Ini adalah bagian keempat dari 11 tulisan catatan perjalanan yang dilakukan Ronny A. Buol ke pedalaman Kalimantan pada 2016 lalu. Bagian sebelumnya dapat dibaca di: Kegundahan dari ladang Meraseh
Jelang tengah hari, speed boat yang dikemudikan Alex Tekwan melewati kampung Long Lunuk. Raungan mesin 400 PK-nya membelah permukaan air Sungai Mahakam sejak dari Tiong Bu’u di Kecamatan Long Apari, wilayah paling hulu di Kabupaten Mahakam Ulu.
Dari Tiong Bu’u speed boat ini mengangkut 10 penumpang, termasuk saya dan beberapa pejalan yang melakukan ekspedisi mendokumentasikan keberadaan perempuan bertelinga panjang. Di Datah Dawai, Kecamatan Long Lunuk, Alex menurunkan satu penumpang, yang akan melanjutkan perjalanan dengan pesawat kecil ke Samarinda.
Tak lama melaju dari Datah Dawai, Alex, yang sudah 8 tahun mengoperasikan speed boat itu tiba-tiba menurunkan kecepatan salah satu transportasi utama di pedalaman ini. Speed boat itu menepi. Ada sekelompok orang yang melambai, jumlah mereka 7 orang.
Mereka terlihat membawa beberapa karung yang terisi penuh dan padat. Beberapa karung lainnya masih terlipat rapih. Wajah mereka tak menyiratkan karakter wajah orang Dayak yang mendominasi pemukiman di tepi Sungai Mahakam.
Saat telah berada di dalam speed boat, ketujuh orang asal Jawa ini menceritakan kalau mereka telah mengelana di dalam hutan selama berbulan-bulan. Tujuan mereka adalah mencari “emas beraroma dari hutan”, kayu gaharu. Hasilnya ada di dalam karung-karung yang mereka bawa itu.
Harga tinggi dari gubal gaharu adalah godaan dahsyat pencari keuntungan menyambangi pedalaman hutan Mahakam Ulu. Penetrasi ekonomi pasar telah merasuk hingga ke kawasaan pedesaan hutan. Gaharu adalah produk hutan yang sangat unik yang terbentuk dari resin kayu genus Aquilaria.
Di Indonesia telah tercatat ada enam jenis tumbuhan yang dapat menghasilkan gaharu, yaitu A beccariana, A cumingiana, A filaria, A hirta, A malaccensis, dan A microcarpa.
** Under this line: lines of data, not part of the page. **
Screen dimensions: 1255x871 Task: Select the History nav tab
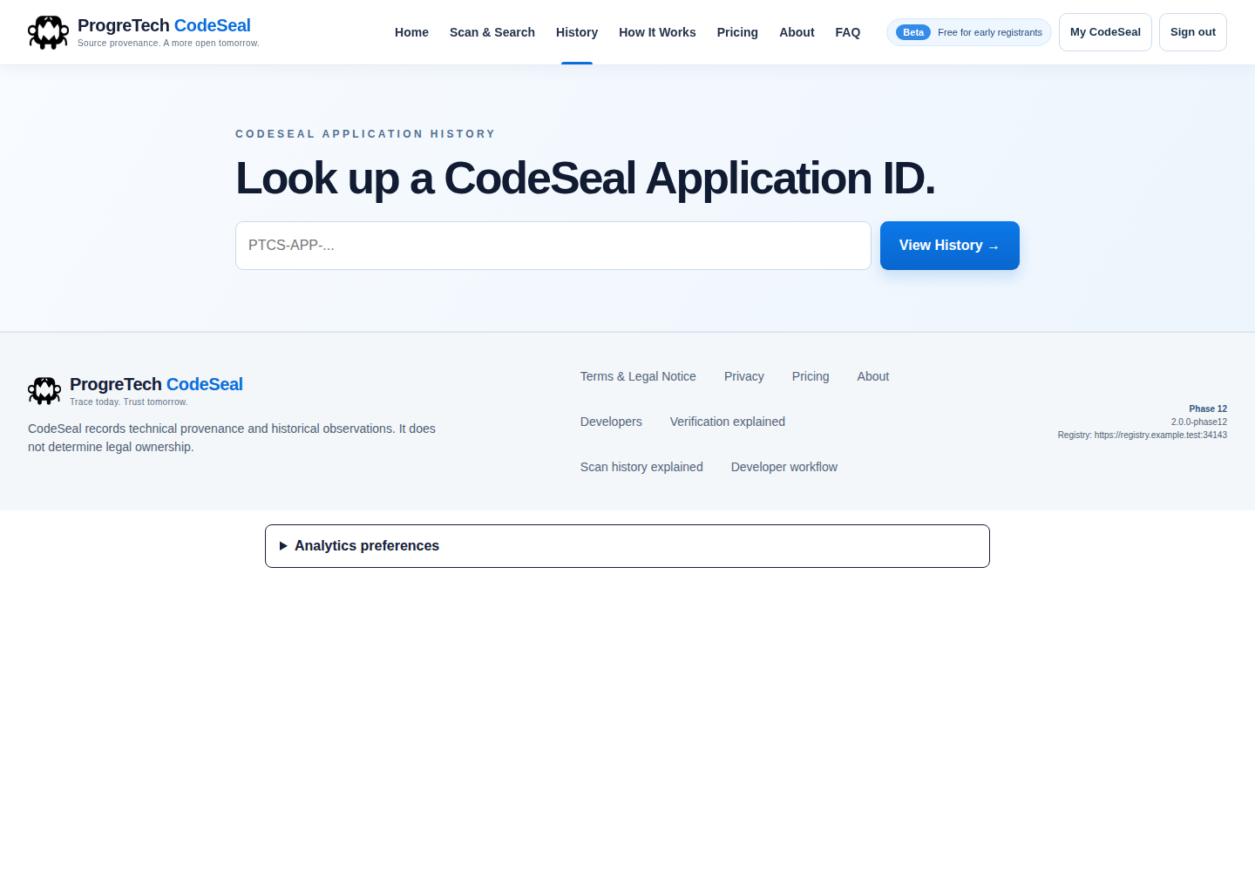577,32
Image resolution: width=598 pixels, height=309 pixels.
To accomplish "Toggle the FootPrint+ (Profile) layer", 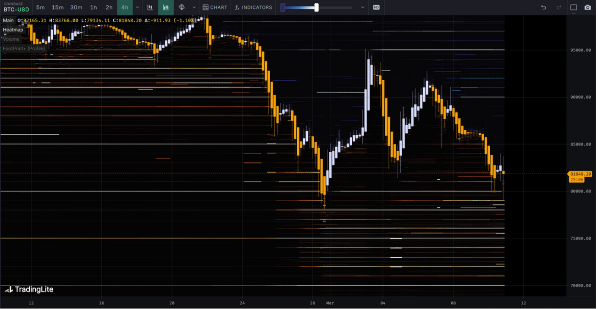I will (24, 48).
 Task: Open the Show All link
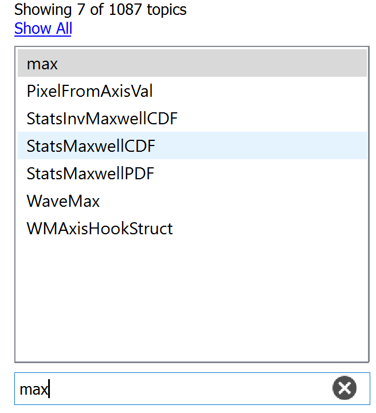pyautogui.click(x=43, y=28)
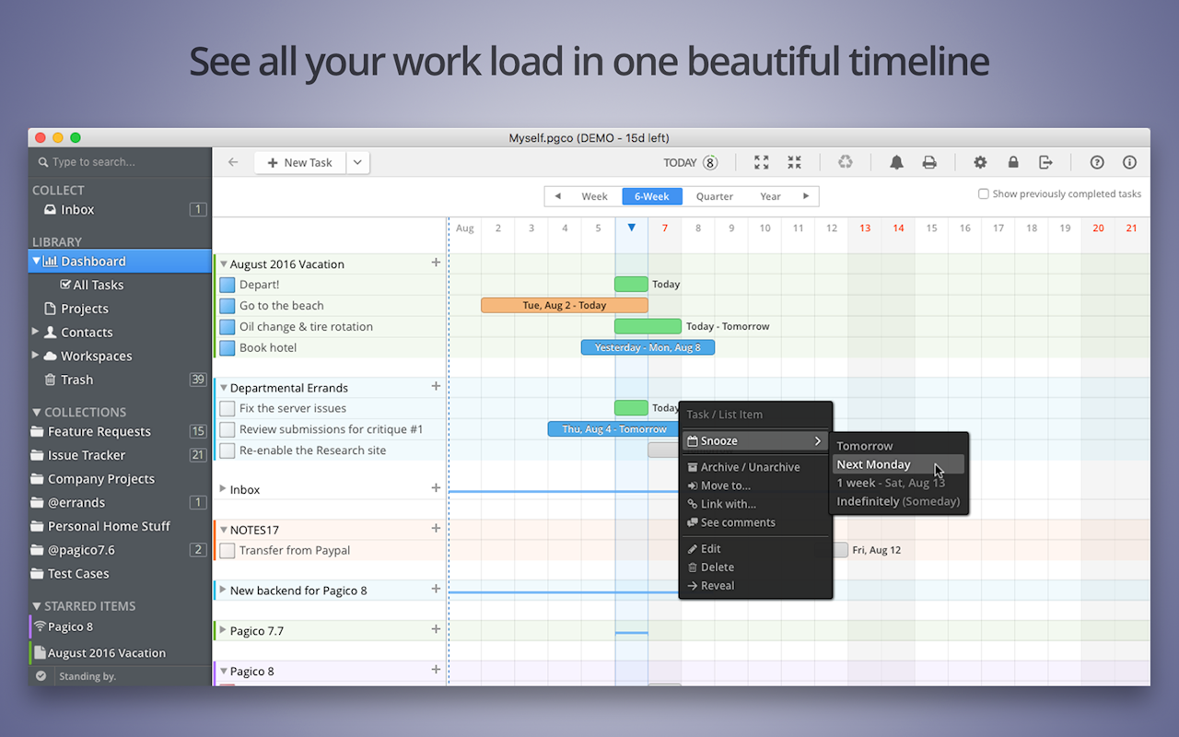Click the lock icon in the toolbar
This screenshot has height=737, width=1179.
[1013, 162]
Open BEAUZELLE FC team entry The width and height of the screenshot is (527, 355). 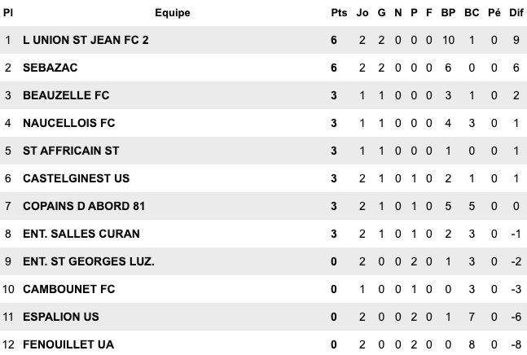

Namun, dari enam jenis kayu gaharu tersebut, hanya dua jenis yang utama menghasilkan gubal gaharu, yaitu A malaccensis dan A beccariana.
Mahakam Ulu dikarunia potensi alam yang luar biasa. Gaharu tersedia di hutan kabupaten yang terbentuk melalui UU No 2 tahun 2013 ini. Karena eksploitasi tanpa memperhitungkan daya dukung alam, gaharu kini sudah mulai sulit dicari. Saat ini pencari gaharu butuh usaha ekstra masuk ke hutan yang lebih jauh untuk mendapatkan gubal gaharu kualitas prima.
Kisah para pencari gaharu ini menenami perjalanan yang memacu adrenalin melewati beberapa riam hingga ke Long Bagun. Speed boat milik Alex hanya berhenti di sini. Warga yang ingin melanjutkan perjalanan ke Samarinda, ibukota Provinsi Kalimantan Timur harus pindah transportasi lain.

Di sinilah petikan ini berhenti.